Foralumab Clinical trials

Ongoing Phase 1 Clinical Trial: Nasal Administration of Foralumab for the Treatment of Multiple Sclerosis

The completed Phase 1 clinical trial of Foralumab in healthy volunteers was a single center, single arm, ascending dose study in which low doses (10, 50 and 250 µg/dose) of Foralumab and placebo were nasally administered for 5 consecutive days. Subjects were monitored for tolerance and immunological effects. The primary endpoint of the Phase 1 study is safety, tolerability and biomarkers of immunomodulation of clinical responses of intra nasally administered Foralumab. Interim results have indicated no drug-related safety issues so far. Topline results are expected in the third quarter of 2019. Phase 2a trials will be initiated at a later date for the treatment of MS assuming positive tolerability data the from Phase 1 trial.

Proposed Phase 1 Clinical Trial: Oral Administration of Foralumab in Healthy Volunteers

An enteric-coated capsule formulation has been developed for oral administration of Foralumab. cGMP manufacturing of clinical trial materials for a Phase 1 study has been completed and we have submitted an IND for this study. The proposed Phase 1 clinical trial for Foralumab in healthy volunteers is a single-center, single-arm, ascending dose study in which low doses (0.5, 1.25, 2.5 and 5.0 mg/dose) of Foralumab and placebo will be orally administered. The primary endpoint of the Phase 1 study is safety and tolerability of oral Foralumab in humans. We submitted an IND on March 18, 2019, to the FDA. The FDA requested safety data from the phase 1 trial with nasal administration of Foralumab to justify the proposed dose-range for the phase 1 trial with oral administration of enteric-coated capsules of Foralumab in healthy volunteers. We withdrew the current IND on April 17, 2019. A Type B pre-IND meeting was held with the FDA (GI division, Crohn’s Disease) on July 24, 2019. The FDA provided clear guidance on design of the clinical trials in healthy subjects. A revised IND will be submitted following FDA review of safety data from the nasal trial. We expect to initiate a Phase 1 trial of the oral, enteric capsule formulation of Foralumab in healthy subjects in the second half of 2019.

Proposed Phase 2 Clinical Trial: Foralumab for the Treatment of NASH

Based on the outcomes of the Phase 1 trial, a Phase 2 clinical trial in NASH patients will be proposed. Oral Foralumab will be evaluated in a randomized, placebo-controlled, four-arm, double-blinded study. The Company intends to enroll 48 patients in the trial who will receive either a once- daily oral placebo or Foralumab dose (established from the Phase 1 study) for 30 consecutive days.

The safety and tolerability of the treatment regimen is the primary endpoint of the study and will be determined by monitoring vital signs, laboratory values, adverse events and physical findings throughout the study. In addition, efficacy/immunomodulatory activity will be established using the following criteria: (1) reduced day 30 serum alanine aminotransferase (ALT) levels; (2) reduced hemoglobin A1c; (3) improved homeostasis model assessment (HOMA); (4) HOMA of insulin resistance (HOMA-IR) scores; as well as (5) levels of T cells and cytokines as compared to baseline (Day 1).

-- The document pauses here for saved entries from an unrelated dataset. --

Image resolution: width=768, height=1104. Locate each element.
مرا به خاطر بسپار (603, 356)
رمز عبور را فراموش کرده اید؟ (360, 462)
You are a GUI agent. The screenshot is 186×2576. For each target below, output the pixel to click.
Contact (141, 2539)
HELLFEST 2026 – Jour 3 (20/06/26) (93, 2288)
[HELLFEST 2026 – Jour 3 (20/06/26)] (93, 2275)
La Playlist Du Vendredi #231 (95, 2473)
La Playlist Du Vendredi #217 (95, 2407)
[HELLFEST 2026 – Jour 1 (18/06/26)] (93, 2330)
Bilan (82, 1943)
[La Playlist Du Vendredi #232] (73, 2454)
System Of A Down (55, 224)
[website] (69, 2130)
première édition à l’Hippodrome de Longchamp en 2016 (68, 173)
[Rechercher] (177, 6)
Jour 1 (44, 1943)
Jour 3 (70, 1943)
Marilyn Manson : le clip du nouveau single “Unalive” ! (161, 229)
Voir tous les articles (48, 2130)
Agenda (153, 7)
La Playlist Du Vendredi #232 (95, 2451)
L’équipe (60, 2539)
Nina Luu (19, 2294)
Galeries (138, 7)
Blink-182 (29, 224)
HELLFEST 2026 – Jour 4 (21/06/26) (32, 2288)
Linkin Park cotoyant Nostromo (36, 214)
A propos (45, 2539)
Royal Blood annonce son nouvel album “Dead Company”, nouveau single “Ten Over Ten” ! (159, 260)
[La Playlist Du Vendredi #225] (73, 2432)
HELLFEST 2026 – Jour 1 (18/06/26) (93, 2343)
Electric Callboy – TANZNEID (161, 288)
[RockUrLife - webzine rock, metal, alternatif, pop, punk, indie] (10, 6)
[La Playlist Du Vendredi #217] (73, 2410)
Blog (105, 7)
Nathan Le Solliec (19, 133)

Prior Novimmune Clinical Trials using Intravenous Foralumab

Intravenous Foralumab has been studied in one Phase 1 and two Phase 2 clinical trials (Chron’s disease and patients With Acute Renal Allograft Rejection conducted by Novimmune. A total of 68 patients were administered Foralumab:

  • The short-term tolerability profile of Foralumab was very similar to those reported with other anti-CD3 antibodies and no new emerging concerns have been identified.
  • Total daily doses of up to 1mg (~ 500 µg/m2) per patient were generally well tolerated without corticosteroid premedication with reduction in the Crohn’s Disease Activity Index (CDAI) scores in patients.
  • The most common adverse events following exposure to Foralumab were Infusion Related Reactions (IRRs).
  • A clear reduction of IRRs was observed with steroid pre-medication up to 2.5 mg/dose for 5 consecutive days.
  • Therefore, usage of steroid pre-medication allows the administration of higher doses.
  • Both the magnitude and duration of CD3 modulation increased in a dose related manner.